Thousands of years ago when the glaciers receded a new archipelago emerged. Mountain tops became islands and valleys became bays. Indigenous people were the first to settle and call this new coastline home. Today We beat our drum to bring awareness and create attention. Our drum beat echos from the moutain tops and over the bay, others have been listening.
 


. In the late 1800's the gold rush for salmon brought new people to Alaska to exploit her natural resources. Salmon canneries were built all over Alaska, depleting the wild salmon runs. Times have changed; many of these salmon canneries are long gone along with the wild stocks of salmon. Several wild salmon species have never recovered to their original pre-cannery era stocks in Western Behm Canal. The Naha River drainage system with its multitude of lakes is an unfortunate example of this. The naha sockeye returns are dismal returns today compared to their past numbers.

Today in Naha Country and all over the state, Alaskans have witnessed our limited natural resources face new challenges. Though on a smaller scale; We have seen in the past 3 decades the natural resources around our once remote area diminish drasticlly. The most threatened are the wild population of wild Sockeye Salmon, bottom fish, Halibut, crab & shrimp.

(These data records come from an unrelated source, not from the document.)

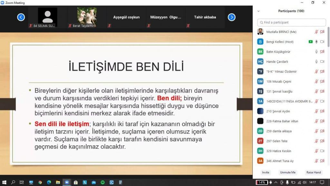Show previous video thumbnails with left arrow

21,17
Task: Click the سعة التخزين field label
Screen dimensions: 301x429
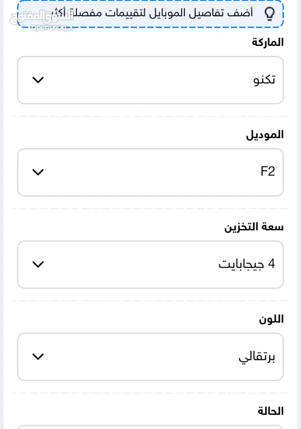Action: 254,227
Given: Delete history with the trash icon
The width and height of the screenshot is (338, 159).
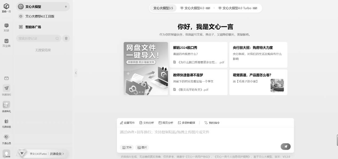Looking at the screenshot, I should tap(66, 39).
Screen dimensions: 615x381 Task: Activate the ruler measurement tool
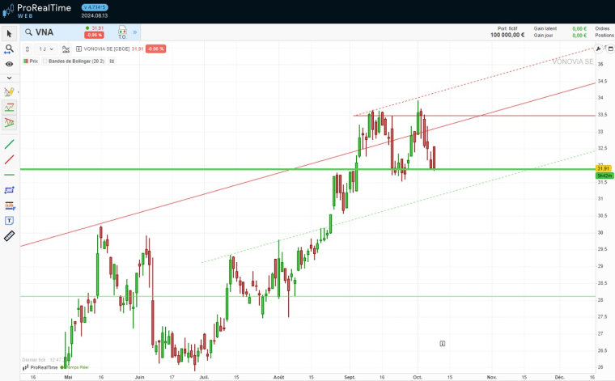[x=9, y=236]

Like a tired old salmon swimming up stream against a strong current, we have made it this far, we know what we have to do. We are a voice for preserving what is left. When the last pink salmon has spawned and died and the songbirds have all left, the heavy rains come and the storms blow mercilessly on our faces. We are here in body and in spirit; Naha is in our blood. Our roots run deep in Naha Country. Many have come and gone and long after others leave, we will still be here. Standing up for Naha country, we do because it's our home. We are hopeful, we have created awareness and advocated careful management of unlimited natural resources for 8 years now, Thank you for your support!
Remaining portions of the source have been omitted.